Un suicidio è stato sventato nel pomeriggio di martedì a Monteverde grazie al tempestivo intervento del reparto Volanti della polizia di Roma, che ha salvato un ragazzo di 22 anni pronto a gettarsi dal secondo piano del suo appartamento.
L’allarme è scattato intorno alle 15. Gli agenti, giunti rapidamente sul posto, hanno notato dal giardinetto condominiale il giovane affacciato alla finestra “in posizione estremamente precaria da configurare un pericolo concreto”, come riportato nel verbale.
Suicidio evitato: ragazzo in stato di shock
Entrati nell’appartamento, trovato con la porta socchiusa, i poliziotti si sono trovati di fronte un giovane in evidente stato di shock. Ripeteva che la “sua esistenza era priva di significato”. Convincerlo a desistere non è stato semplice: gli spazi ristretti e la tensione rendevano la situazione particolarmente delicata.
Attraverso un lungo dialogo, gli agenti sono riusciti a calmarlo e, approfittando di un momento di distrazione, lo hanno bloccato allontanandolo dalla finestra. Gli hanno anche tolto una lametta con cui si era procurato dei tagli sull’avambraccio destro.
Trasferito al San Camillo
Il giovane ha raccontato di aver litigato poco prima con la fidanzata e di aver lasciato il lavoro per rientrare a casa.

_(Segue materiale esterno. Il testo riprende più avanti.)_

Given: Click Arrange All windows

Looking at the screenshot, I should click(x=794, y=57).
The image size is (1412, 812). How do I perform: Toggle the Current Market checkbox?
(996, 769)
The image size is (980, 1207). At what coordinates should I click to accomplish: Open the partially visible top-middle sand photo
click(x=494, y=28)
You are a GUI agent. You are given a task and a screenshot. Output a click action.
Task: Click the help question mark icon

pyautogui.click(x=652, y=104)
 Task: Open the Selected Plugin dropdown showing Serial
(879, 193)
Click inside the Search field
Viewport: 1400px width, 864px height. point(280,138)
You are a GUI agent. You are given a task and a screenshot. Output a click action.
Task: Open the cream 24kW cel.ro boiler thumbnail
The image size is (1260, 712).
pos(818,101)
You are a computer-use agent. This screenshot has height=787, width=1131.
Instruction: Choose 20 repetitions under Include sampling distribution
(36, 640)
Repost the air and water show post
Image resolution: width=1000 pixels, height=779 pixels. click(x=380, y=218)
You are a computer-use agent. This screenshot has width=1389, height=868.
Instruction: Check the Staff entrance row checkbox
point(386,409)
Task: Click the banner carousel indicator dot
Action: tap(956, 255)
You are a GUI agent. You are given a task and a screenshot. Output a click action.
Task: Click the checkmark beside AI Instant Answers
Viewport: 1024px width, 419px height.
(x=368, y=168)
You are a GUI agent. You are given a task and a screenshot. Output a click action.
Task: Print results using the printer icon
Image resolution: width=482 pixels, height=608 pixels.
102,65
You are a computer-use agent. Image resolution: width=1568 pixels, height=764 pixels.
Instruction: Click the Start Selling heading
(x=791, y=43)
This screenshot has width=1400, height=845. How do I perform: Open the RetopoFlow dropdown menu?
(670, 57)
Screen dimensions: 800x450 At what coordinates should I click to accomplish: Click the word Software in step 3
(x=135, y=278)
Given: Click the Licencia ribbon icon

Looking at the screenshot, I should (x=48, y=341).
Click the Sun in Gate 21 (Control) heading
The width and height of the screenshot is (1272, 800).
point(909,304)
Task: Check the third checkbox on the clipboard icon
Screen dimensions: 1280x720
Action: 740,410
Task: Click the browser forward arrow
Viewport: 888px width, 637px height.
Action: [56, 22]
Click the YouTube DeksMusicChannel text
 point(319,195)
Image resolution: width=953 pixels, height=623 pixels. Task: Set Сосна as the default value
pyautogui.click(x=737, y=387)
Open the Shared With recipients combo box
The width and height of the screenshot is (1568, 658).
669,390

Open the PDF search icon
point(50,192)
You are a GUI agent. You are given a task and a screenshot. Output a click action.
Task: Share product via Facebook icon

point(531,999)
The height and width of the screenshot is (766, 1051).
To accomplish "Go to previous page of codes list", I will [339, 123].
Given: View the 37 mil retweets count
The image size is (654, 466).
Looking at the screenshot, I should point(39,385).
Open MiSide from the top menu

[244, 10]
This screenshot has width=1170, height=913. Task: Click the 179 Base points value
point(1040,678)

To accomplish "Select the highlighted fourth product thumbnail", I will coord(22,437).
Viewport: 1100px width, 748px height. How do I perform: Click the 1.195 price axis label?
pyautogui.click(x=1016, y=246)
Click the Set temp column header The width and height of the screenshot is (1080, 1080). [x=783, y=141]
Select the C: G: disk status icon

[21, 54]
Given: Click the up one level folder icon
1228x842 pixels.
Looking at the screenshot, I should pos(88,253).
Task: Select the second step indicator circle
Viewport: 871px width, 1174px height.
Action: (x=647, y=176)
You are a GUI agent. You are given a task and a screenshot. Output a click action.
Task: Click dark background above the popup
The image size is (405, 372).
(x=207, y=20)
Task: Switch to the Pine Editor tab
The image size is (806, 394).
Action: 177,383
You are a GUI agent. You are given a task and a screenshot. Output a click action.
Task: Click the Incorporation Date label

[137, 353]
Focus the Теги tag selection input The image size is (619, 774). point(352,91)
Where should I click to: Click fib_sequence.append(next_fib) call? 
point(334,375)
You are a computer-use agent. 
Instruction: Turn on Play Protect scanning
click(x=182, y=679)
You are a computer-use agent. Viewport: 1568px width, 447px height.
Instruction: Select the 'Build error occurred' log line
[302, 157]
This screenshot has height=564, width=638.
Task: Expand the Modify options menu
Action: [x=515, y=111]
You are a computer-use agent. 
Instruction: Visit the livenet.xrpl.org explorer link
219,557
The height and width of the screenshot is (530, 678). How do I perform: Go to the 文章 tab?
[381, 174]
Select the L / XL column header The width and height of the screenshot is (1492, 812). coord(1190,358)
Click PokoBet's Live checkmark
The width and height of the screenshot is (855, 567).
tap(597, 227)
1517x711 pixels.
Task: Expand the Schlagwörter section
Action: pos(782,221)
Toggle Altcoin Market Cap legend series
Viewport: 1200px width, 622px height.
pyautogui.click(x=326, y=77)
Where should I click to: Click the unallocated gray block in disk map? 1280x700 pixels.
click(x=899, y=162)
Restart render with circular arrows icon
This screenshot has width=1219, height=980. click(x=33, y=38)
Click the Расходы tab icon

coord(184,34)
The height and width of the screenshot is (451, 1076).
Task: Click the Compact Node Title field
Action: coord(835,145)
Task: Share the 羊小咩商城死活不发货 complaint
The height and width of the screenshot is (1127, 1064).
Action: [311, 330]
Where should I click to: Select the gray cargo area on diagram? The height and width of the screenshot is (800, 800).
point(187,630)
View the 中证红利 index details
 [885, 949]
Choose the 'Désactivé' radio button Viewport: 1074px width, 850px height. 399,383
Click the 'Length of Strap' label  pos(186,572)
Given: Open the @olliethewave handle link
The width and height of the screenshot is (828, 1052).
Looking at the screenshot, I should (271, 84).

In preda alla rabbia aveva danneggiato alcune porte e ingerito dosi di un farmaco antipsicotico.
Affidato ai sanitari del 118, è stato trasportato all’ospedale San Camillo in codice giallo psichiatrico. Un epilogo che avrebbe potuto trasformarsi in tragedia e che invece si è concluso grazie alla prontezza e alla professionalità degli agenti.